Dataset records:
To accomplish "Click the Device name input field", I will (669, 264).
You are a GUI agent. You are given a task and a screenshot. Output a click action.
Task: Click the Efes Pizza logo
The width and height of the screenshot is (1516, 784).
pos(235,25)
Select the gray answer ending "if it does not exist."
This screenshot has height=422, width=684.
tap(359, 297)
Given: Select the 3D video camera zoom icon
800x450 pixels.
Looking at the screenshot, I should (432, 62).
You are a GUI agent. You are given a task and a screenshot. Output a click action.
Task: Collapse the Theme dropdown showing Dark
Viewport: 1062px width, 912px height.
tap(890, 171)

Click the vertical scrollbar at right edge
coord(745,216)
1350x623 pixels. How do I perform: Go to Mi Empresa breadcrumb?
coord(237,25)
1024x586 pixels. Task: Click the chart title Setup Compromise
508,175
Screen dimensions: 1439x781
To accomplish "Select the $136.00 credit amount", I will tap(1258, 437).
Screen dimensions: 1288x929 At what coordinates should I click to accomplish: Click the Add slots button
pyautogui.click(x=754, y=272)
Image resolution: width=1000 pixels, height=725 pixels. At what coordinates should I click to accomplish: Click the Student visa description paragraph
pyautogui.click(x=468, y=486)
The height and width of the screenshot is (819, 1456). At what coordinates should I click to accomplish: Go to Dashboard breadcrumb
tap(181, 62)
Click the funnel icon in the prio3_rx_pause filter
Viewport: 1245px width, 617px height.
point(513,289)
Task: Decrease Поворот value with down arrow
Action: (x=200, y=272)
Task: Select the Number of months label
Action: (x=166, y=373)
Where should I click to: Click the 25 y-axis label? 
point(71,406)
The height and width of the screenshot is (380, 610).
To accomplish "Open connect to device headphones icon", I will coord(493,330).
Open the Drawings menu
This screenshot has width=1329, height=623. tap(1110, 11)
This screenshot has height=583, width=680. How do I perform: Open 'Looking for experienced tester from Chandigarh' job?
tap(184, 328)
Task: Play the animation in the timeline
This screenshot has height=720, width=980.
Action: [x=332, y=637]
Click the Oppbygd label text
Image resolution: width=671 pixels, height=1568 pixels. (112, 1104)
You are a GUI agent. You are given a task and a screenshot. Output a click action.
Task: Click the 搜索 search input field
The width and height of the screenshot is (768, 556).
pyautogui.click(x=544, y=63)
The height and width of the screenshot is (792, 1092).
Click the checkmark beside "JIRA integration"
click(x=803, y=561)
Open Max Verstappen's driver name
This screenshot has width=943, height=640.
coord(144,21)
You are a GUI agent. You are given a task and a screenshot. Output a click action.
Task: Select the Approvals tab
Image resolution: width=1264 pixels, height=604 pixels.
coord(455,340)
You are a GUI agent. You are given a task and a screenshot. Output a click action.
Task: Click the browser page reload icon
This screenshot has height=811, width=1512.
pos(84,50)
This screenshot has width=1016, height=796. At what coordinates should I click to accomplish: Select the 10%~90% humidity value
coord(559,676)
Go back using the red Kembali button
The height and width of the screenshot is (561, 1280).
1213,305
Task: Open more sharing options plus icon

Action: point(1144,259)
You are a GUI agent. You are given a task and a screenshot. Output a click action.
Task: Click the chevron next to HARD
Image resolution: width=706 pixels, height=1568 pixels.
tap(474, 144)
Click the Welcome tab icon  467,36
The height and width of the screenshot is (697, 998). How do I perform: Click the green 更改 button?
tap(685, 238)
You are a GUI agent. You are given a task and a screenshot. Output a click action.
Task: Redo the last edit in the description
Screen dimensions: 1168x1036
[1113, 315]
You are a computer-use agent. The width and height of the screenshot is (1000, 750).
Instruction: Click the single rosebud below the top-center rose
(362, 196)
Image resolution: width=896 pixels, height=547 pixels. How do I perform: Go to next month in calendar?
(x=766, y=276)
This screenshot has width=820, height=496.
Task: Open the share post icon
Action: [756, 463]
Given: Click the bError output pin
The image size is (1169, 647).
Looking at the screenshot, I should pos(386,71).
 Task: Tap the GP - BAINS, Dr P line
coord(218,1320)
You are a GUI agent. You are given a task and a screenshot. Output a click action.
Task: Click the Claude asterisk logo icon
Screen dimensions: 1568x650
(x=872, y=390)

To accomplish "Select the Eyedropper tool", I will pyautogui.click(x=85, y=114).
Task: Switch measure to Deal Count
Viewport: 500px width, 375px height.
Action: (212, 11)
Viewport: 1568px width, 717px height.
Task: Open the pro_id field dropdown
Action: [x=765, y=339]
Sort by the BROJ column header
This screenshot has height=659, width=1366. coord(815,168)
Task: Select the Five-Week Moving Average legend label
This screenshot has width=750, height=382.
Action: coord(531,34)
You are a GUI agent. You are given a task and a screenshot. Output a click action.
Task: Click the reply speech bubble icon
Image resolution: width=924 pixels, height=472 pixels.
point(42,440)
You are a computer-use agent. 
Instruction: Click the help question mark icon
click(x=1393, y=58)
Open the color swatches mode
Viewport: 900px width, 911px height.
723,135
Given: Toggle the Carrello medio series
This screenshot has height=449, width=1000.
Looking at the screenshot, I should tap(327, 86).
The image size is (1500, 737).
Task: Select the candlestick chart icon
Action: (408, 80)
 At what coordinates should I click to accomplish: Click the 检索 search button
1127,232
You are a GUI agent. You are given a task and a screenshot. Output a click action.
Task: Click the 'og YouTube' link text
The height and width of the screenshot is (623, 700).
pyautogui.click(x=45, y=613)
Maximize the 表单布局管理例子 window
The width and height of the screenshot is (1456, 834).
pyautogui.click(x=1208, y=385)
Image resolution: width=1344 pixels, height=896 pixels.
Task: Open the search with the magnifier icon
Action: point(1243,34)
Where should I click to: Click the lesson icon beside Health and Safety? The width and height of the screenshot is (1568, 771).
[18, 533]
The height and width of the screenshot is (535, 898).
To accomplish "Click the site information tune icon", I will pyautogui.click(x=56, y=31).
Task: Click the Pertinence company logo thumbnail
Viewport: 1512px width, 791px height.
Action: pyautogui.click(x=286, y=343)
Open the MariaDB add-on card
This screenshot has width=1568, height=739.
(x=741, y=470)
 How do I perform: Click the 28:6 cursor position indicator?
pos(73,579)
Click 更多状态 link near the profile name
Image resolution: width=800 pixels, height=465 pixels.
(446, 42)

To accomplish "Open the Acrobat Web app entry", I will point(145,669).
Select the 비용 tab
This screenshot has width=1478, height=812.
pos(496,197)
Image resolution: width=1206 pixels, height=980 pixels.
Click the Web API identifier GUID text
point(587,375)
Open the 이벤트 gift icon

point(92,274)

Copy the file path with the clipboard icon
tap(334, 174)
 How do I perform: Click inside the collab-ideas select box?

Exercise prompt: Rewrite the rows from the start through the line containing "will tap(1258, 437).", putting "tap action" wherever "click action" appears and leaving everything else the same.

Expected answer:
To accomplish "Click the Device name input field", I will (669, 264).
You are a GUI agent. You are given a task and a screenshot. Output a tap action.
Task: Click the Efes Pizza logo
The width and height of the screenshot is (1516, 784).
pos(235,25)
Select the gray answer ending "if it does not exist."
This screenshot has height=422, width=684.
tap(359, 297)
Given: Select the 3D video camera zoom icon
800x450 pixels.
Looking at the screenshot, I should (432, 62).
You are a GUI agent. You are given a task and a screenshot. Output a tap action.
Task: Collapse the Theme dropdown showing Dark
Viewport: 1062px width, 912px height.
tap(890, 171)

Click the vertical scrollbar at right edge
coord(745,216)
1350x623 pixels. How do I perform: Go to Mi Empresa breadcrumb?
coord(237,25)
1024x586 pixels. Task: Click the chart title Setup Compromise
508,175
Screen dimensions: 1439x781
To accomplish "Select the $136.00 credit amount", I will tap(1258, 437).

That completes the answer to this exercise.